Liegt ein solcher Fall vor, ist zwischen dem Außenverhältnis und dem Innenverhältnis zu unterscheiden:
Im Außenverhältnis (im Verhältnis zu dem anderen Staat) liegt ein Vertragsbruch (Verstoß gegen den Grundsatz "pacta sunt servanda") vor. Trotz der Völkerrechtswidrigkeit wird der "Treaty override" im absoluten Regelfall sanktionslos bleiben, weil die Kündigung des gesamten Vertrags wohl nie in Betracht kommen wird.
Rz. 14
Im Innenverhältnis des vertragsbrüchigen Staats zum Stpfl. kann sich Stpfl. (weil nicht Gegenstand des völkerrechtlichen Vertrags) nicht unmittelbar auf den völkerrechtlichen Vertrag berufen.
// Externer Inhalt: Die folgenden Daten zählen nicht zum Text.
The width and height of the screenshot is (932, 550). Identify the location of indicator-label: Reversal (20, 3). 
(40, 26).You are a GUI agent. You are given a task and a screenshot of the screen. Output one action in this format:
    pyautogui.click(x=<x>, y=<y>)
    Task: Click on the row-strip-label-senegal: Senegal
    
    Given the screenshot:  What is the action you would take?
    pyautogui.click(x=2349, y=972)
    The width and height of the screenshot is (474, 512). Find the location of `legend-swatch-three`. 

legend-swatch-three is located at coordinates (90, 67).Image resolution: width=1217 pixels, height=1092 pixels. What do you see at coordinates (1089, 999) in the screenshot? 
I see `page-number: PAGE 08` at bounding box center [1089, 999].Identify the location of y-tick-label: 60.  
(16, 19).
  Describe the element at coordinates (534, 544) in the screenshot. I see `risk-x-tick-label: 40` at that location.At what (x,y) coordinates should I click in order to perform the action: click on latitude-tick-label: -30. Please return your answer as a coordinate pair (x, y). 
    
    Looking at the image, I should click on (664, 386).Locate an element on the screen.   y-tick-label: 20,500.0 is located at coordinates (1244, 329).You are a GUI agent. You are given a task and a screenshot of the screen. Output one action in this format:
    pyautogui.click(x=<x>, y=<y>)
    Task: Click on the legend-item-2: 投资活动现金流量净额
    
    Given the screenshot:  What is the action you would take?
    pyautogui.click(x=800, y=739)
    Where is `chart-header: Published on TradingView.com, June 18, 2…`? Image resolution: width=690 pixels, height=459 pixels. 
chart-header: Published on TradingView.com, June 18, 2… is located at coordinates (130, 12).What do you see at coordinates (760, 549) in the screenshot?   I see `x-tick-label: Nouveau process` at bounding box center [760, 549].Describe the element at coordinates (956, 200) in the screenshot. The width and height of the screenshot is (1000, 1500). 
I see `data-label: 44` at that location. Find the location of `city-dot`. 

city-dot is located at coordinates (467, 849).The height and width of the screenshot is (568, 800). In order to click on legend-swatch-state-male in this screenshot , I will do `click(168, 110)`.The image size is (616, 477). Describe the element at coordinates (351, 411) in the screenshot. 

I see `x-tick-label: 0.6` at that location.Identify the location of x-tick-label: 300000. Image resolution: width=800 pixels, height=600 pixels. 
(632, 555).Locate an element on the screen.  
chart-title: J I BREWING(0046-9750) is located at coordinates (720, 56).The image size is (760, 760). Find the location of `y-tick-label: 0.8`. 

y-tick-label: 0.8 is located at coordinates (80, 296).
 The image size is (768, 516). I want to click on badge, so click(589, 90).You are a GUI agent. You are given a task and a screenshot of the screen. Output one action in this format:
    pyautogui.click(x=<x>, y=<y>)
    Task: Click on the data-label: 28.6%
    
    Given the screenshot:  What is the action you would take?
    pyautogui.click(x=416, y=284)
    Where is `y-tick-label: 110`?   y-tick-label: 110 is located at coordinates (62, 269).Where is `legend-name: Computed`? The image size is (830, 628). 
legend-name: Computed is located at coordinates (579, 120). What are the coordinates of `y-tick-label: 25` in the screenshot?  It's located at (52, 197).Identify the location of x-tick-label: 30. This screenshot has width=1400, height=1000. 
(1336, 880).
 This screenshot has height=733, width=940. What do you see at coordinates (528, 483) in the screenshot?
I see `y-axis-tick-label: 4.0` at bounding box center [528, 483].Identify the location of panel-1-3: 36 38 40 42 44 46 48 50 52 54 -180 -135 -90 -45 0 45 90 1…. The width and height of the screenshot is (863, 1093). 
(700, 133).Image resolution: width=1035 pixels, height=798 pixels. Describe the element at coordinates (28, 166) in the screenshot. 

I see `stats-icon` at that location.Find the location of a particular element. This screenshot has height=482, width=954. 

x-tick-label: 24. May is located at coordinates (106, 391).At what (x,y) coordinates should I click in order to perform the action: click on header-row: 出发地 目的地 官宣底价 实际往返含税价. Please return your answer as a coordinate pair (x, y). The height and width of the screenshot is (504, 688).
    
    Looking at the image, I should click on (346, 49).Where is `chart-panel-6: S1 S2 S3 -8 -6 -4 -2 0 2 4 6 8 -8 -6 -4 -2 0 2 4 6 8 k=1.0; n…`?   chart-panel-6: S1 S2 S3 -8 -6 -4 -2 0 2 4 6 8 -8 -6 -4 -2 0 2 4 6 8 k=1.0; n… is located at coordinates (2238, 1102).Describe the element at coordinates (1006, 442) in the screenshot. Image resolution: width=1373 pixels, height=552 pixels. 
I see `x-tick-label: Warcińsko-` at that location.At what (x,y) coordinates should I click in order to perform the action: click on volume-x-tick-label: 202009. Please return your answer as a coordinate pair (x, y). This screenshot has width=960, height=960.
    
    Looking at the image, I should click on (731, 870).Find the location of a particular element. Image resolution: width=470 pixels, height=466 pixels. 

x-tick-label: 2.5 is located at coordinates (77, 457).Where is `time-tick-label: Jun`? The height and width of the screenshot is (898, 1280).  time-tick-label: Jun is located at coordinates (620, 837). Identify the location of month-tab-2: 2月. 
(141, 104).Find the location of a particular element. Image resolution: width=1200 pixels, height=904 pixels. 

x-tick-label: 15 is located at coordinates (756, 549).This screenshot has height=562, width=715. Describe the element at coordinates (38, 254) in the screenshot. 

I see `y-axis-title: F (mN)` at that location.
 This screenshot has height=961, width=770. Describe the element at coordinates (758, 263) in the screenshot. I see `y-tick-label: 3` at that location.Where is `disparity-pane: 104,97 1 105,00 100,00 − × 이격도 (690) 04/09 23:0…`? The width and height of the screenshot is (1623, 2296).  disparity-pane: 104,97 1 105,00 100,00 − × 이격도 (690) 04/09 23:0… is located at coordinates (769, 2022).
Einen Verstoß des "Treaty Override" gegen das Verfassungsrecht liegt nicht vor.; der Einzelne kann sich insbesondere nicht auf die BVerfG-Rspr. stützen. Zur Zulässigkeit des "Treaty Override" in ausländischen Rechtsordnungen vgl. Vogel/Lehner, DBA, 7. Aufl. 2021, Grundlagen des Abkommensrechts, Rz. 203ff.
Rz. 15
Das Recht der EU, auf deren Grundlage oder nach deren Anweisungen innerstaatliches Recht ergeht, sind keine Verträge mit anderen Staaten i. S. d. Art. 59 Abs. 2 S. 1 GG. Wegen des Vorrangs des Art. 23 Abs. 1 GG ist § 2 AO im Ergebnis nicht anwendbar. Meist werden zudem solche Richtlinien, Entscheidungen usw. der EU durch den nationalen Gesetzgeber in Gesetzen verarbeitet bzw. in bestehende Gesetze eingearbeitet, also nicht unmittelbar geltendes innerstaatliches Recht. Selbst wenn aber eine solche Richtlinie oder Entscheidung durch ein Transformationsgesetz unmittelbar geltendes innerstaatliches Recht wird, kann § 2 AO nach seinem Wortlaut nicht gelten. Das ist im Ergebnis unschädlich, weil das Unionsrecht seinen Vorrang vor nationalem Recht bereits selbst anordnet.
Rz. 16
Zu Einzelheiten des Europäischen Rechts, insbesondere den Anforderungen zum primären und sekundären Unionsrecht vgl. Frotscher, Internationales Steuerrecht, 5. Aufl. 2020, Rz. 55ff. zur Vermeidung der Doppelbesteuerung in Bezug auf die Befugnisse zum Abschluss von DBA und auf deren Inhalt vgl. z. B. Musil, in HHSp, AO/FGO, § 2 AO Rz. 300ff.; Schönfeld/Ditz, DBA, 2. Aufl. 2019, Systematik der Doppelbesteuerungsabkommen Rz. 119ff.